-- START OF EXCERPTED TEXT --

Later in the 1980’s everything changed. My husband left me with four children between the ages of seven and thirteen without a shred of interest in rugby between them and a manic golden Labrador. I didn’t relish going on my own and the friends I had gone with in my youth had now mostly moved away. Like them, I could only read the results in the paper or listen to coverage on radio, when, inevitably, it would be interrupted at vital moments by a screaming child. For years there was no prospect of seeing a game.


Craven Park moved to a new location and was replaced by a supermarket. The East Hull and Holderness Road of my youth had all but disappeared.


By the turn of the century the children had grown up and left home. My Dad died and I moved in with my elderly mother. Grandchildren came into my life and I spent a lot of time helping with child-care.


History repeated itself as four granddaughters appeared in quick succession and there were serious doubts as to whether our branch of the family would every produce a boy, the last one being my grandmother’s brother who was born around 1890.


Then Tommy came along, the youngest child of my youngest child. It had been a long wait but the moment I held all 9 pound 3 ounces of him in my arms I felt certain I had my way back into rugby and it wasn’t long before I was proved right.


He was almost three and a hyperactive toddler when his mother waved a leaflet at me,

“Holderness Vikings Rugby Club are advertising Saturday morning training sessions for 3-5 year olds”, she read, “do you think I should take our Tommy? It might give him a bit of an outlet for all that energy”.


I could have jumped for joy but didn’t want to appear too eager.

“Give it a try”, I said. “I hope he likes it”.

Her first attempt didn’t go well. “He just refused to go onto the pitch”, his mother moaned.


“Why didn’t you go with him?”

“I daren’t go. I don’t know anything about it”.

This time I couldn’t contain my enthusiasm.

“I’ll take him next week”, I offered, “You come as well”.


The next week Tommy and I ran up and down the small, marked out square of grass, passing, catching and tackling tiny tackle bags. Within a year, I was a Level One Coach for “Cubs” as the three to five year olds were known.

-- END OF EXCERPTED TEXT --
-- START OF EXTRACTED ENTRIES --

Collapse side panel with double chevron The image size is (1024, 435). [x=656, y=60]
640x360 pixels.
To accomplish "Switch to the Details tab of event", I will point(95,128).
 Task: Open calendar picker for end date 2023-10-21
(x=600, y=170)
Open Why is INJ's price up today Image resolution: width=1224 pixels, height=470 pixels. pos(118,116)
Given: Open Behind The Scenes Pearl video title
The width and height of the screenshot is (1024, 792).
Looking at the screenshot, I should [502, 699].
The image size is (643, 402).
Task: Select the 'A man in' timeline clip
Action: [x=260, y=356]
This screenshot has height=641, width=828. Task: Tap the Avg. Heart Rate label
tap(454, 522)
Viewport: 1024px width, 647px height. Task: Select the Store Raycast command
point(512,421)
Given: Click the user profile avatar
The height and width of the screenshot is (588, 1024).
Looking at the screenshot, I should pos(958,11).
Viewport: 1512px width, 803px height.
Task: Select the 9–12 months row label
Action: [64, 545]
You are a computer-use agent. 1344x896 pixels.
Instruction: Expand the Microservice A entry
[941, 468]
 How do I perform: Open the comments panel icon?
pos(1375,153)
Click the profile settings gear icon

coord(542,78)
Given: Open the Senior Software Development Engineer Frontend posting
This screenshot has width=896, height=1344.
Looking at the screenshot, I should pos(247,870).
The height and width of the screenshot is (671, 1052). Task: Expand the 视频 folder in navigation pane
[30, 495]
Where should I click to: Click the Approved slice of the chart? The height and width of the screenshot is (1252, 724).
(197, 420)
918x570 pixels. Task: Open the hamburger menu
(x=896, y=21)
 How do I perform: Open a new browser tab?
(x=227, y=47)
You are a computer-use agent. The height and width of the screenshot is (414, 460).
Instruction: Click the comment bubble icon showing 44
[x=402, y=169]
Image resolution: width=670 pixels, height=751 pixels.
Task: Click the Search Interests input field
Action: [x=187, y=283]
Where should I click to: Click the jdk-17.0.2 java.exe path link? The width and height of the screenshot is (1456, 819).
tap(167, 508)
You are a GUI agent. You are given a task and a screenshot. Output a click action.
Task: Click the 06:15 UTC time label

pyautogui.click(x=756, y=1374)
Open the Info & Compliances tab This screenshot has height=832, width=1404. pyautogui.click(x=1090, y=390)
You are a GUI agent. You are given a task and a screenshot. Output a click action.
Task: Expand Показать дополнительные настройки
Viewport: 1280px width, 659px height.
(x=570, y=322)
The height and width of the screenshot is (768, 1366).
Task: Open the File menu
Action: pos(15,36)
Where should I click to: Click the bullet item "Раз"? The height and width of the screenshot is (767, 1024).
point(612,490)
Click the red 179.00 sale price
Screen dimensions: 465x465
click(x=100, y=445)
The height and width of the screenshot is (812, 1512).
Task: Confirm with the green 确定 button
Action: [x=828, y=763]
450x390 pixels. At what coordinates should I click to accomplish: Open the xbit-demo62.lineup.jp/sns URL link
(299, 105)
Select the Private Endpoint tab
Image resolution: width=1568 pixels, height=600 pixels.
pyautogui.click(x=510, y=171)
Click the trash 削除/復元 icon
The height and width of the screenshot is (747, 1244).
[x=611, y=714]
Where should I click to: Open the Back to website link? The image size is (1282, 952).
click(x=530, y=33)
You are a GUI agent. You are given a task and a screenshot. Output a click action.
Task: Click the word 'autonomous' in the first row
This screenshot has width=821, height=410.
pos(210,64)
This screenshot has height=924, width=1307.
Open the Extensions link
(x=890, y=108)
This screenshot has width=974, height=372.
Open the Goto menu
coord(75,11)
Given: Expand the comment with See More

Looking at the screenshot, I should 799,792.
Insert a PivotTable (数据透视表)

-- END OF EXTRACTED ENTRIES --

_WHAT YOU WILL DO_.
• 1. Answer these questions from the rugby excerpt:
(a) How many children was the writer left with when her husband left?
(b) What replaced Craven Park after it moved?
(c) What were the three-to-five-year-olds known as?
• 2. Please switch each "Open" to "Launch" in the stretch of the listing from the line containing "Select the Private Endpoint tab" through the end of the listing. Give back only those lines, with nothing else changed.
This listing is unrelated to the rugby excerpt.

_RESULTS BY TASK_.
• 1.
(a) Four
(b) A supermarket
(c) "Cubs"

• 2.
Select the Private Endpoint tab
Image resolution: width=1568 pixels, height=600 pixels.
pyautogui.click(x=510, y=171)
Click the trash 削除/復元 icon
The height and width of the screenshot is (747, 1244).
[x=611, y=714]
Where should I click to: Launch the Back to website link? The image size is (1282, 952).
click(x=530, y=33)
You are a GUI agent. You are given a task and a screenshot. Output a click action.
Task: Click the word 'autonomous' in the first row
This screenshot has width=821, height=410.
pos(210,64)
This screenshot has height=924, width=1307.
Launch the Extensions link
(x=890, y=108)
This screenshot has width=974, height=372.
Launch the Goto menu
coord(75,11)
Given: Expand the comment with See More

Looking at the screenshot, I should 799,792.
Insert a PivotTable (数据透视表)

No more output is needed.